EX-10.24 7 lii-ex1024_20181231x10k.htm EXHIBIT 10.24 Exhibit
LENNOX INTERNATIONAL INC.
SUPPLEMENTAL RESTORATION RETIREMENT PLAN
(Effective as of January 1, 2019)
THIS SUPPLEMENTAL RESTORATION RETIREMENT PLAN (the “Plan”), made and executed in Richardson, Texas, by Lennox International Inc., a Delaware corporation (the “Company”), is hereby established for the purpose of providing unfunded benefits for certain executives who participate in the Lennox International Inc. Merged Profit Sharing and 401(k) Retirement Plan for Salaried Employees that are in excess of the limitations on contributions to a defined contribution plan imposed by Sections 401(a)(17) and 415 of the Internal Revenue Code of 1986.
Article 1. Definitions
1.1 Definitions. Whenever used in the Plan, the following terms shall have the respective meanings set forth below unless otherwise expressly provided herein, and when the defined meaning is intended the term is capitalized:
“Account” means the account maintained on the Company’s books as a bookkeeping entry for each Participant reflecting such Participant’s Restoration Benefit amounts under Article 3 and adjustments thereon under Article 4 and distributions under Article 5.
“Change in Control” means a change in ownership of the Company (as hereinafter defined), a change in effective control of the Company or a change in the ownership of a substantial portion of the assets of the Company, in each case within the meaning of Section 409A of the Code. Subject to the foregoing:
a change in ownership of the Company will occur on the date that any one person or persons acting as a group acquires ownership of stock of the Company that together with stock held by such person or persons constitutes more than 50% of the total fair market value or total voting power of the stock of the Company;
a change in effective control of the Company will occur on the date that (A) any one person or persons acting as a group acquires (or has acquired during the 12-month period ending on the date of the most recent acquisition by such person or persons) ownership of the stock of the Company possessing 30% or more of the total voting power of the stock of the Company or (B) a majority of members of the Board of Directors of the Company is replaced during any 12-month period by directors whose appointment or election is not endorsed by a majority of the members of such Board prior to the date of such appointment or election; and
a change in the ownership of a substantial portion of the assets of the Company will occur on the date that any one person or persons acting as a
group acquires (or has acquired during the 12-month period ending on the date of the most recent acquisition by such person or persons) assets from the Company that have a total gross fair market value equal to or more than 40% of the total gross fair market value of all of the assets of the Company, as applicable, immediately prior to such acquisition.
“Code” means the Internal Revenue Code of 1986, as amended and in effect from time to time, and includes any applicable regulations or other guidance relating to provisions of the Code published by the Internal Revenue Service or the U.S. Treasury Department.
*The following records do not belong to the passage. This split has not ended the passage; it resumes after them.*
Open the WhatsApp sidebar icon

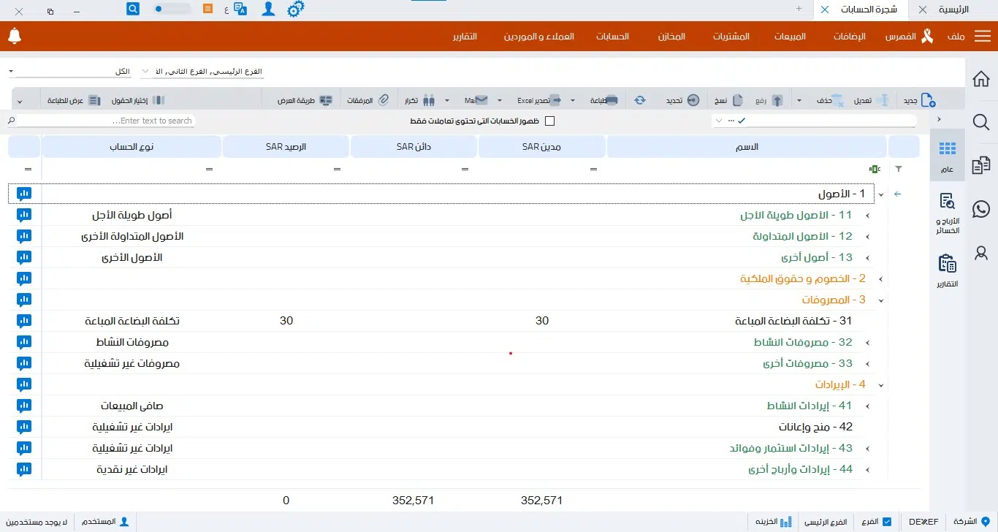click(981, 208)
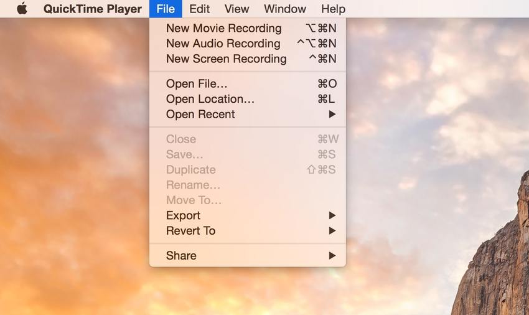The image size is (529, 315).
Task: Open the Window menu
Action: (x=285, y=9)
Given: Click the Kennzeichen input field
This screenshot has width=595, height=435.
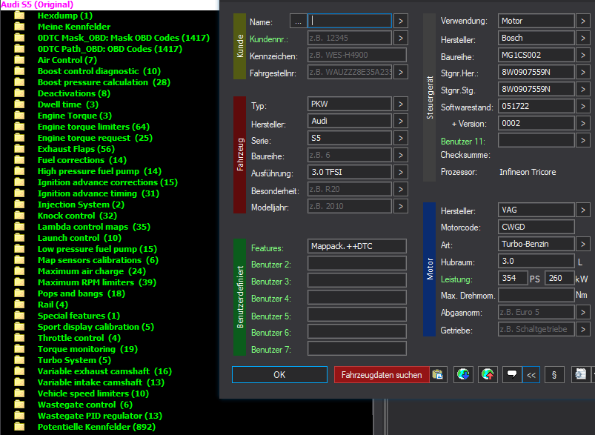Looking at the screenshot, I should [x=356, y=55].
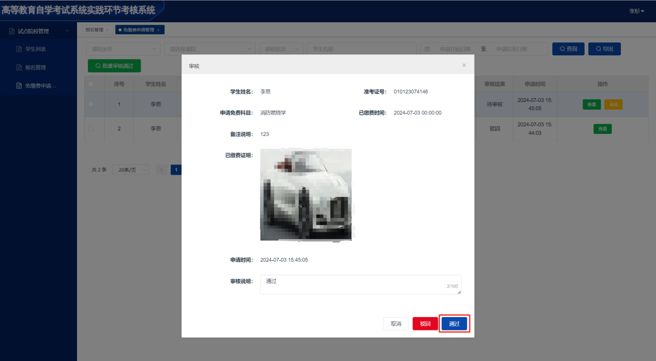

“Company” means Lennox International Inc., a Delaware corporation.
“Compensation” shall have the meaning assigned to the term under the Lennox International Inc. Merged Profit Sharing and 401(k) Retirement Plan for Salaried Employees, without regard to the limitation in Section 401(a)(17) of the Code for any given Plan Year.
“Eligible Employee” means any Chief Executive Officer, Chief Operating Officer or Executive Vice President (EVP) of the Company who is hired or promoted into such position on or after January 1, 2019.
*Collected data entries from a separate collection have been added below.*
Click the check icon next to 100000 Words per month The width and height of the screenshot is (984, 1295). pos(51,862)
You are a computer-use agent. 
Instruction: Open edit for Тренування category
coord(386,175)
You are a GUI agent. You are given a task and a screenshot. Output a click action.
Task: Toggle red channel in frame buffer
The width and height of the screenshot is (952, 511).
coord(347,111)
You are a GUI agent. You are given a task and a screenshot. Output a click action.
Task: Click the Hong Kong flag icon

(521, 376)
“Management Committee” means the committee described in Section 9.1.
“Participant” means an employee who is considered a Participant in the Plan under Article 2. The term “Participant” will include the beneficiary of a deceased Participant, unless the context clearly requires a different interpretation.
“Participating Employer” means the Company and any other trade or business which may adopt this Plan with the consent of the Chief Executive Officer of the Company.
“Plan” means the Lennox International Inc. Supplemental Restoration Retirement Plan, as set forth herein and as amended from time to time.
“Plan Year” means the calendar year.
“Restoration Benefit” means the benefit described in Article 3.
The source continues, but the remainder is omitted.